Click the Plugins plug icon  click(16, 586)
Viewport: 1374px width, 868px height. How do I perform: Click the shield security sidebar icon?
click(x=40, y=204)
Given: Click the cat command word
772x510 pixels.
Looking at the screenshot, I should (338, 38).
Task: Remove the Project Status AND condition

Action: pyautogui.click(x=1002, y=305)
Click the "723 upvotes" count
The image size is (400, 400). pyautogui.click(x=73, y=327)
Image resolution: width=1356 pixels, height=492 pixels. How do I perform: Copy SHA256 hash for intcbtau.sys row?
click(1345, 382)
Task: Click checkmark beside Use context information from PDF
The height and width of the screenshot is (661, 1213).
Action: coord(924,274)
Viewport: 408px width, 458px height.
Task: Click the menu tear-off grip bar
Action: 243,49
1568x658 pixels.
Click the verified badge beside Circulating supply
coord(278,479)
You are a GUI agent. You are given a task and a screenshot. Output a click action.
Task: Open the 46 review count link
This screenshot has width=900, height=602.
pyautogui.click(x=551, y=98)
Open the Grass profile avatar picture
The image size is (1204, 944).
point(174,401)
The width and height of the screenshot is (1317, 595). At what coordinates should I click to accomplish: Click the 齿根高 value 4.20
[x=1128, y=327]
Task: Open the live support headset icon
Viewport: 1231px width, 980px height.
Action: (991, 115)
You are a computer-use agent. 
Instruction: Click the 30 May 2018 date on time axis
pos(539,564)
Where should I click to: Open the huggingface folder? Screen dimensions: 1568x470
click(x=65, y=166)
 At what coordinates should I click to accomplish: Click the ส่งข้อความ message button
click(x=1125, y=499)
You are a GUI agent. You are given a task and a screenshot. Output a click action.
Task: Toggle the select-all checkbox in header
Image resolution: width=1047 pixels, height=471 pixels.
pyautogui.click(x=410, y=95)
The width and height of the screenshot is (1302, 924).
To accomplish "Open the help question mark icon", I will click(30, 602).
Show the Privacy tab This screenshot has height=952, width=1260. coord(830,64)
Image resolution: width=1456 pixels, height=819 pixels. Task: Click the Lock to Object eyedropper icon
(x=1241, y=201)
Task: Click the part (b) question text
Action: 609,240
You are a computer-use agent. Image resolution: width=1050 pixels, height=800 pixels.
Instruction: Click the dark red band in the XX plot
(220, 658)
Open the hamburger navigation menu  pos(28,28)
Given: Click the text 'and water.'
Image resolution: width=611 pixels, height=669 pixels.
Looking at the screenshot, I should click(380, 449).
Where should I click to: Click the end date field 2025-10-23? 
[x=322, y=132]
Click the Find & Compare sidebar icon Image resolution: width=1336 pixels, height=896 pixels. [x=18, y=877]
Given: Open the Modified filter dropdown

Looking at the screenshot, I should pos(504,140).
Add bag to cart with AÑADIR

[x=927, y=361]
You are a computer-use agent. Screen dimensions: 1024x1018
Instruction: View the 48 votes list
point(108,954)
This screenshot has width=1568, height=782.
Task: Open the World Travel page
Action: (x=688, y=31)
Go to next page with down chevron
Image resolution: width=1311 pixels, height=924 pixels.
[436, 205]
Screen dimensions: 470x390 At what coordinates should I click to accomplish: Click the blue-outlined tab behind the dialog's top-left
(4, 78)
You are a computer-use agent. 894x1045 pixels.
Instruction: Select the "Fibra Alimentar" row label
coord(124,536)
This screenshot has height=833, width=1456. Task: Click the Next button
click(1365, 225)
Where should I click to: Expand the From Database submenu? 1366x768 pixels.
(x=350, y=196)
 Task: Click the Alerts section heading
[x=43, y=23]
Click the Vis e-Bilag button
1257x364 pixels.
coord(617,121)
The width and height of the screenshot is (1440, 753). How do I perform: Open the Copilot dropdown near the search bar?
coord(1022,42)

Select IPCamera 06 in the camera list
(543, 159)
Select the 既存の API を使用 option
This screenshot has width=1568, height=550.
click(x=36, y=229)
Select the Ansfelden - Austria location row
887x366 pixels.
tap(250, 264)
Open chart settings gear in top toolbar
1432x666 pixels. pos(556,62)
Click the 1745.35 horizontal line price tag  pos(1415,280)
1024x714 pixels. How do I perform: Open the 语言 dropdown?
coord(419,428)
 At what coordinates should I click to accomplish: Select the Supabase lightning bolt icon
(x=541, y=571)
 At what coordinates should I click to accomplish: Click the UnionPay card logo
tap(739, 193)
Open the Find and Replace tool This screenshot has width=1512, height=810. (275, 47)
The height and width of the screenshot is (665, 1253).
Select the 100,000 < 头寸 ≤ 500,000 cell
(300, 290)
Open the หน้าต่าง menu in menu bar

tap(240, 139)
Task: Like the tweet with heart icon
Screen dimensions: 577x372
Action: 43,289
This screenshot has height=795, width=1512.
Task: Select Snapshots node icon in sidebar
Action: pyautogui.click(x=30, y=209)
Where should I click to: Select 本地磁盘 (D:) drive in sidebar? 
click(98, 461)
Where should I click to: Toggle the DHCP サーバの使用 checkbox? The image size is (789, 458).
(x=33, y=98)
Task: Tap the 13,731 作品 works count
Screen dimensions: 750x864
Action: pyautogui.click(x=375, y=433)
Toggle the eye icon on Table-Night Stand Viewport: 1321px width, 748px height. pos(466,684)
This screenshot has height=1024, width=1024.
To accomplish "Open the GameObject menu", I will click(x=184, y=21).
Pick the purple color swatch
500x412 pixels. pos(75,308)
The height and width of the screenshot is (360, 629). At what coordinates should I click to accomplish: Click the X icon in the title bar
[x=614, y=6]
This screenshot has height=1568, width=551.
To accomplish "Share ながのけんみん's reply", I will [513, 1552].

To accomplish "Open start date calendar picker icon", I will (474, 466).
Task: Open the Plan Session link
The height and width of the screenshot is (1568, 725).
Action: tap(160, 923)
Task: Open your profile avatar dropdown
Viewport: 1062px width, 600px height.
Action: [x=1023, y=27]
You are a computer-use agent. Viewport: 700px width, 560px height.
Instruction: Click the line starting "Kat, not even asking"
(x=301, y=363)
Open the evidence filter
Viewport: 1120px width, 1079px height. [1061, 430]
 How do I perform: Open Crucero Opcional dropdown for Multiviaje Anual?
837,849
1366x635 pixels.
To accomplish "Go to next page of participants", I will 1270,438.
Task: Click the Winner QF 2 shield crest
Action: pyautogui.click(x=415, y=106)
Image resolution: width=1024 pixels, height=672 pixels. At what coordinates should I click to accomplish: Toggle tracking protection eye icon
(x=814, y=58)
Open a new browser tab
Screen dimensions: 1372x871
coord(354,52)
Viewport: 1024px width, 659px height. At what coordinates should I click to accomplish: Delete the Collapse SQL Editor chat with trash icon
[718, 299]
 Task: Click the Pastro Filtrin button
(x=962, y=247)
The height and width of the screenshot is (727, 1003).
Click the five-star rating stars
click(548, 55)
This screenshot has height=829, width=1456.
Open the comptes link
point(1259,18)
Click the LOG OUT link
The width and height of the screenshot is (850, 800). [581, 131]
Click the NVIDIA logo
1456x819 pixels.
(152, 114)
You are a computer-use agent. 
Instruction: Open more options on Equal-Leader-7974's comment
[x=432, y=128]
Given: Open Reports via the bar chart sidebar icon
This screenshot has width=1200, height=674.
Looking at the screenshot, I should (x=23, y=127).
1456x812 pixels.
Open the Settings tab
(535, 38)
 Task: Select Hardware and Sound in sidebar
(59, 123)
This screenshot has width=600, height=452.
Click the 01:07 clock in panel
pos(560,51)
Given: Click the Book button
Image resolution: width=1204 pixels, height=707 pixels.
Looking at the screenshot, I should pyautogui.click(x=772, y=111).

***

• _GIVEN EXERCISE_
Pick out every line in the records above that contains the word "Instruction".

• _OUTPUT FOR THIS TASK_
Instruction: Click the 30 May 2018 date on time axis
Instruction: Click the dark red band in the XX plot
Instruction: View the 48 votes list
Instruction: Select the "Fibra Alimentar" row label
Instruction: Click the line starting "Kat, not even asking"
Instruction: Open more options on Equal-Leader-7974's comment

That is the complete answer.